→ Yapılacaklar
Tomris Uyar hakkındaki yazıda "Edebiyat Dünyasının Sahip" sözleriyle başlayan ve "sıra dışı kullanır." sözlerine kadar, bu sözler de dahil olmak üzere uzanan kısmı hiçbir değişiklik yapmadan yazın.

→ Belge alıntısı

________________

Edebiyat Dünyasının Sahip Olunamayan Kadını: Tomris Uyar

“Türk Edebiyatından kopup bağımsızlığını ilan etmiş bir adadır Tomris Uyar…”

Bu cümle, sanıyoruz edebiyatımızın değerli ismi Tomris Uyar için yapılmış; en yerinde benzetmedir. Çünkü onun öyküleri, kesinlikle diğerlerine benzemez; dili de aynı şekilde çok doğru ve sıra dışı kullanır.

________________

→ Verilen bilgiler

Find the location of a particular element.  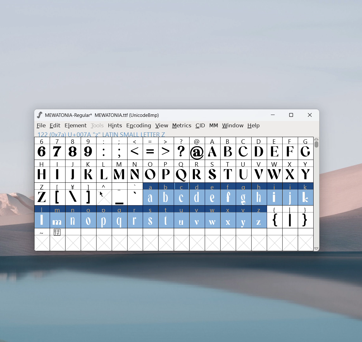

________________

→ Alıştırma cevabı
Edebiyat Dünyasının Sahip Olunamayan Kadını: Tomris Uyar

“Türk Edebiyatından kopup bağımsızlığını ilan etmiş bir adadır Tomris Uyar…”

Bu cümle, sanıyoruz edebiyatımızın değerli ismi Tomris Uyar için yapılmış; en yerinde benzetmedir. Çünkü onun öyküleri, kesinlikle diğerlerine benzemez; dili de aynı şekilde çok doğru ve sıra dışı kullanır.